On August 3, 2015, Jason Terry pleaded guilty to the theft of the truck and trailer carrying the team car. The team tweeted about the guilty plea and "[h]ow bad this affected this race team."

==First practice==
Kyle Larson was the fastest in the first practice session with a time of 28.727 and a speed of 192.989 mph.

| Pos | No. | Driver | Team | Manufacturer | Time | Speed |
| 1 | 42 | Kyle Larson | Chip Ganassi Racing | Chevrolet | 28.727 | 192.989 |
| 2 | 4 | Kevin Harvick | Stewart–Haas Racing | Chevrolet | 28.784 | 192.607 |
| 3 | 18 | David Ragan | Joe Gibbs Racing | Toyota | 28.793 | 192.547 |
Official first practice results

==Qualifying==

"When you have this many teams having issues going through, there's something wrong with this system or something wrong with the amount of time they allotted to get through. There's no way with this many good cars and talented people that they can't figure out how to get these cars through inspection. These guys are too smart and yeah, we're pushing limits, but there's something wrong here. It's ridiculous.
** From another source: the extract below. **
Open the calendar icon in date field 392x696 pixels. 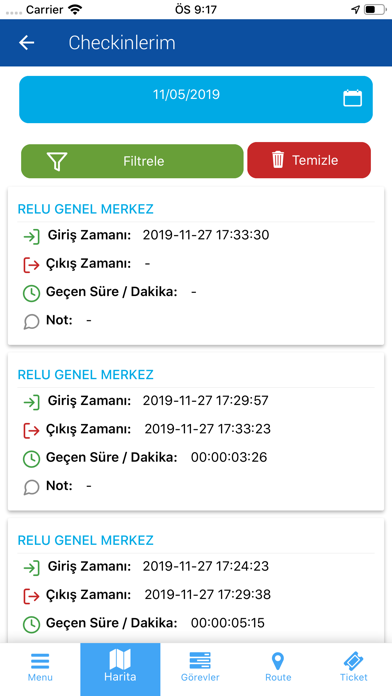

The fans, they deserve an apology. I don't know how many cars are still back here that never got the chance to get on the track. I know we went through twice. When you have this many? I've seen five or six, maybe ten cars that have issues going with certain little things. But this many cars that didn't go? That's not on these teams. They deserve better than this, I can't believe how disappointing this is."
— Jeff Gordon, commenting on the technical issues that dogged the qualifying session.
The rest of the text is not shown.